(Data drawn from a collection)

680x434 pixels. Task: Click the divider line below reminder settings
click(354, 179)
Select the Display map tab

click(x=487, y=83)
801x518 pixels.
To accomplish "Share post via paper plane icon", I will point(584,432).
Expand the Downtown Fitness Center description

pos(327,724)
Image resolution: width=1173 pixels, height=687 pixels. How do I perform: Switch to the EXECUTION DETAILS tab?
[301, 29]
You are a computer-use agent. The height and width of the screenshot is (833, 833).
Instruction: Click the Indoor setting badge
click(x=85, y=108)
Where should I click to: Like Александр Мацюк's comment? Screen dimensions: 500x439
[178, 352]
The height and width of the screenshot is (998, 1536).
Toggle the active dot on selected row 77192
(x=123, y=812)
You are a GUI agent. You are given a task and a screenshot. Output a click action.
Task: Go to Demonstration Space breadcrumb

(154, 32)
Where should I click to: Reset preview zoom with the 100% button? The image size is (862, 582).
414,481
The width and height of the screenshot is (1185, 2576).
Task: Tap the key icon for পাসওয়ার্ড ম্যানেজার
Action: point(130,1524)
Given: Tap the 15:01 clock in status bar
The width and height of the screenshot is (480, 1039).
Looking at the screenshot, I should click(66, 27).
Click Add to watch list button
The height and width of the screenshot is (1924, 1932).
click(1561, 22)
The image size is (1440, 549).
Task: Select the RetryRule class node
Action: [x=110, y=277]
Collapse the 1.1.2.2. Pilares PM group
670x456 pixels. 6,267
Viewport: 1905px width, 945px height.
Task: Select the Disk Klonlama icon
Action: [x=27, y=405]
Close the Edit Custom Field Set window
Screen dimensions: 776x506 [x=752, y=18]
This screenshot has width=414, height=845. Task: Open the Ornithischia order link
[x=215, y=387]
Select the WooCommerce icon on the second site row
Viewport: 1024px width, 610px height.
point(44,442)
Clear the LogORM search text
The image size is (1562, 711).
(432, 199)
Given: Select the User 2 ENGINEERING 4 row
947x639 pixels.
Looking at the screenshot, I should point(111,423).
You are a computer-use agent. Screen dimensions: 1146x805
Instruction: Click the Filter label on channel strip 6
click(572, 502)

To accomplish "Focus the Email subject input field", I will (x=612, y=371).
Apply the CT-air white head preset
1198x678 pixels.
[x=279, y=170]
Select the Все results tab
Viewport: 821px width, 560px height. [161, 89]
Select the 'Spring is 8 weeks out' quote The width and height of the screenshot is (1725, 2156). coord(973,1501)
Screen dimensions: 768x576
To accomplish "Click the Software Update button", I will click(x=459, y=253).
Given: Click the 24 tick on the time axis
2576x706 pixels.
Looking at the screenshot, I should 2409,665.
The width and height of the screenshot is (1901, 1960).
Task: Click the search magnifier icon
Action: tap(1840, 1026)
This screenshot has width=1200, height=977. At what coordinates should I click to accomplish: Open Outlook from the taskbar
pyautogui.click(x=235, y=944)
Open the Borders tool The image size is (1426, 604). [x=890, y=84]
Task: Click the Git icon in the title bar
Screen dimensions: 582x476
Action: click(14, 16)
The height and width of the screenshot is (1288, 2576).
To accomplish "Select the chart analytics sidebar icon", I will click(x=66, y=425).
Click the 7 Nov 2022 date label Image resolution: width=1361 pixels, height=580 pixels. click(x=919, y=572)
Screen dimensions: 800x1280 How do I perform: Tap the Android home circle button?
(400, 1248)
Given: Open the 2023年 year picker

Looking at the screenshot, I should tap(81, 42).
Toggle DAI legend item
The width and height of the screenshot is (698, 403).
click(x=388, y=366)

* [EXERCISE OBJECTIVE] Put the lines of the listing into a JSON list of strings, one string per line, starting with the line containing "Where should I click to: Like" and going on through the line containing "(x=123, y=812)", and leave out any blank lines.

* [PROBLEM SOLUTION]
[
  "Where should I click to: Like Александр Мацюк's comment? Screen dimensions: 500x439",
  "[178, 352]",
  "The height and width of the screenshot is (998, 1536).",
  "Toggle the active dot on selected row 77192",
  "(x=123, y=812)"
]